Kissing Carrion
“Now hold me like you used to, baby.”
As she makes a choker of your hands, centering your thumbs on her larynx.
“Hold me. Hard. Hold me. Tight.”
(That black-lettered yellow streak of plastic banner drooping, snapped, by one side of the front door. That front hall carpeted with dead insects. The distinct lack of footprints, other than your own, in the dust beneath you as you mounted the rickety stairs.)
And what’s that term? Off of Oprah’s newest rival, one afternoon when you cut class to surprise Lisa with a quickie. And she wasn’t there, of course; it’s not like she could read your mind, after all. Any more.
So you flip on the tube, and it’s a panel of parents, crying, talking about walking in on their sons in various states of undress, belts and cords looped around their necks. Slumped. Slack. Porno mags nearby. Most do it alone, and die. Some do it like any other contact sport, using a spotter, somebody who loves them enough to let go once they black out. The high as your throat closes off, the luxuriant gasp of climax, as you come like your life depends on it.
Auto-erotic. I mean, erotic. Asphyxiation.
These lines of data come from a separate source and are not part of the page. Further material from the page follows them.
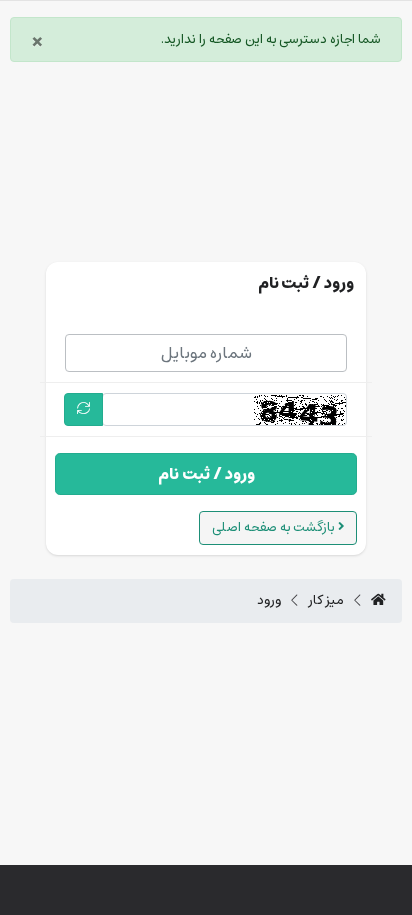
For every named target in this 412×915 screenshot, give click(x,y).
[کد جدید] (83, 409)
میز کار (326, 601)
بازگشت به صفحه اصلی (275, 527)
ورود (269, 601)
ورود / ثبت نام (206, 474)
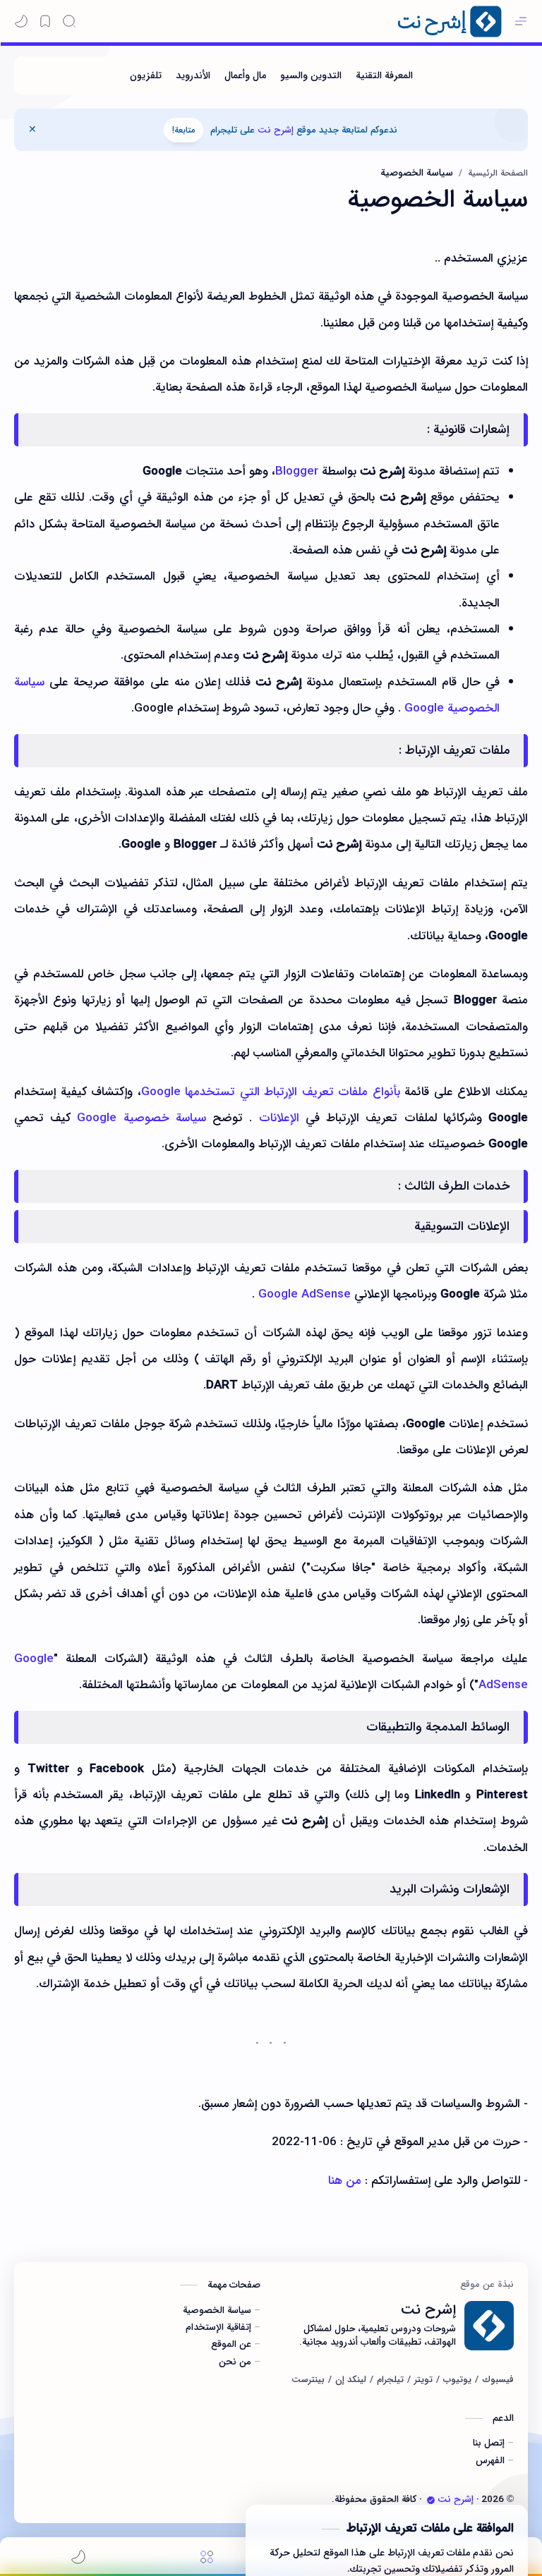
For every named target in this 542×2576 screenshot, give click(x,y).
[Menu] (206, 2556)
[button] (21, 21)
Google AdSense (304, 1294)
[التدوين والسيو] (311, 75)
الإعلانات (279, 1118)
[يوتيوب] (457, 2380)
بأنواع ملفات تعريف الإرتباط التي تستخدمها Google (270, 1091)
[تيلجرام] (390, 2380)
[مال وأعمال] (245, 75)
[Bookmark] (45, 21)
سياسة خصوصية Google (141, 1118)
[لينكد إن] (350, 2380)
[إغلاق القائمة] (32, 129)
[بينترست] (308, 2380)
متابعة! (183, 130)
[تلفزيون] (146, 75)
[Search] (69, 21)
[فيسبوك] (498, 2380)
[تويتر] (423, 2380)
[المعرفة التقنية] (384, 75)
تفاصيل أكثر (294, 2533)
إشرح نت (276, 130)
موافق (425, 2533)
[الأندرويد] (193, 75)
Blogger (296, 471)
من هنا (344, 2180)
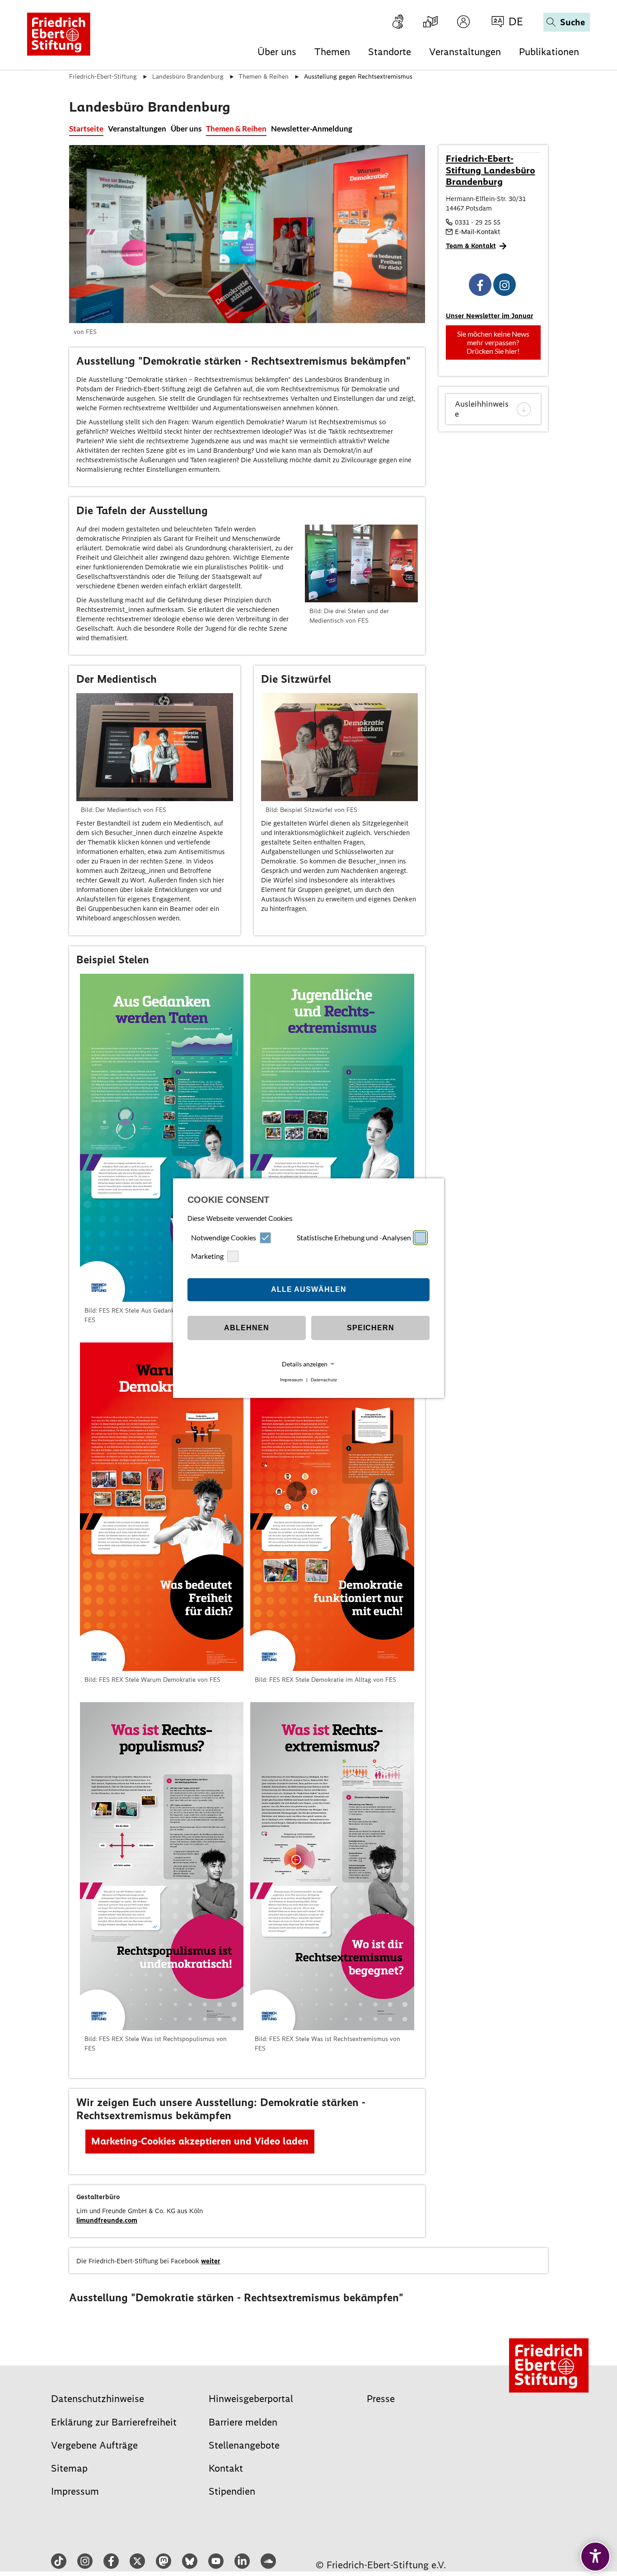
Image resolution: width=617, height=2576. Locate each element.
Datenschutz (324, 1379)
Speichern (370, 1328)
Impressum (291, 1379)
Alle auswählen (308, 1289)
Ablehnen (246, 1328)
You stare down at her, with eyes abruptly narrow enough to be clear, and see—for the first time—how she waxes and wanes with the ebb of your urges. Her face, seen full-on, is a flicker; something meant to be intuited, meant to be glimpsed from the corner of an eye rather than studied closely. A white darkness in every line of her slumberous haze of toxic dreams. She arches against your grip like a domesticated animal, flexed and lithe, trained into desperation for human contact of any kind: Love, love me do. Kiss me, kick me.
Kill me.
You see her, suddenly, like a blow to the face, as wholly as one can see any ghost. And she, just as abruptly—
—sees you too.
Both speaking at once:
“You’re not—”
“—not. You.”
Cloudy blue, Arctic depths, glaring upward. Crystallizing. As the shared delusion of her physicality, punctured by this double recognition, begins—slowly, steadily—to come apart under pressure.
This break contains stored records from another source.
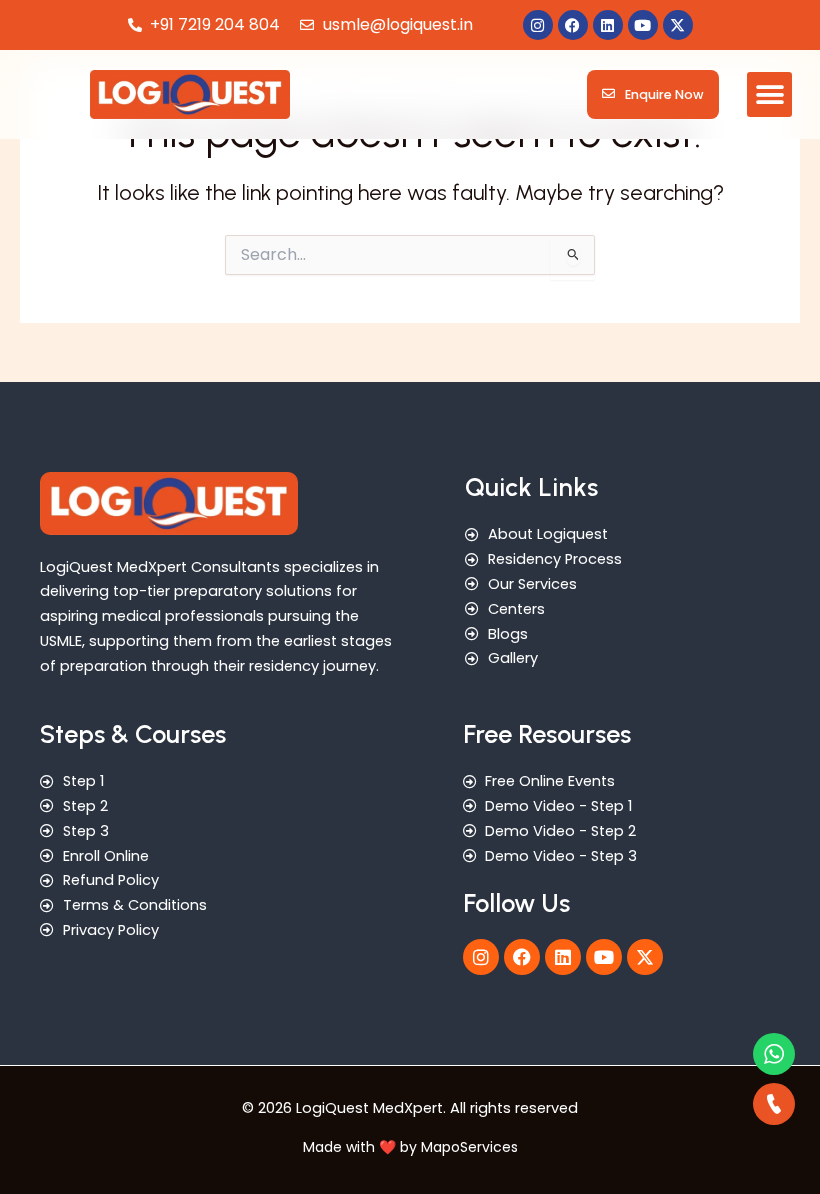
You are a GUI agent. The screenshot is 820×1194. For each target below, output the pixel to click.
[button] (769, 94)
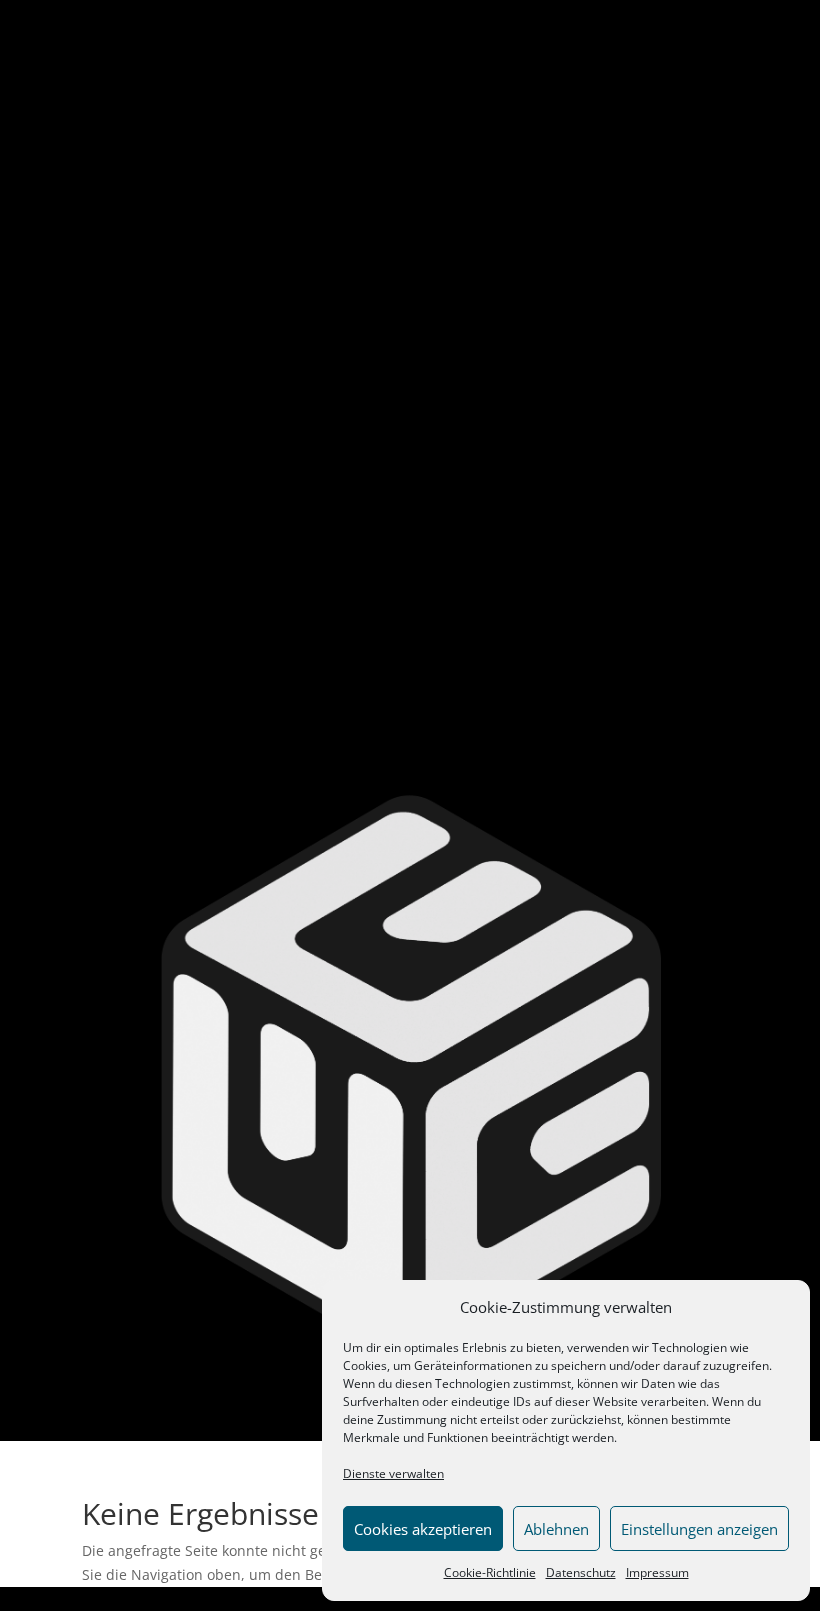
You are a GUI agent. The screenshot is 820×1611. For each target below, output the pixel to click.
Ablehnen (556, 1529)
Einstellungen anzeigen (699, 1529)
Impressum (657, 1572)
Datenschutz (581, 1572)
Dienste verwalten (393, 1473)
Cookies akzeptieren (423, 1529)
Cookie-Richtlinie (490, 1572)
(The moment of truth from that old Japanese movie you saw with Lisa one birthday, not too long back at all. The girl with the long black hair, the morning after; the willing skeleton bride.)
Oh, I’m going, I’m going.
As she melts, becomes ether. Seeps inside you like a novocaine kiss, penetrating you to pool around the fluttering muscle between your lungs and squeeze it—tight. Hard. Hard, in absolute sorry fact, as your own dinosaur member, which—instead of wilting—just swells along with the flow, the sub-zero uprush, painfully full as a clogged artery, reaching for consummation. Blackout orgasm. Closed-heart surgery. Cooling it to a light sheen, to a frosty glow. Until it gives one last, convulsive clench, and cracks wide open.
Dark river, suck me down.
Now, if you ever read the paper for more than the Sports section, maybe you might understand why you’re about to die. You might have seen the pictures of a woman’s body, found naked and bloated in her apartment after a game that went too far. You might have heard the descriptions of her lover, garnered from friends and family. You might have remembered certain things Lisa used to tell you, before you stopped listening—those pseudo-Wiccan fatuities about how violent separation from the body sends what’s left roaming aimlessly in pursuit of its most recent passion, of anyone who knows its name. How it confuses emotions: Pain for pleasure, rage for tenderness. How it forgets everything, except for the last person who touched it as though it was still a human being. You might, however briefly, even have time to pity the man she thought you were, for the horror he’s going to feel once she finally finds him, and moves back in with him—moves into him, completely, never to vacate his heart again.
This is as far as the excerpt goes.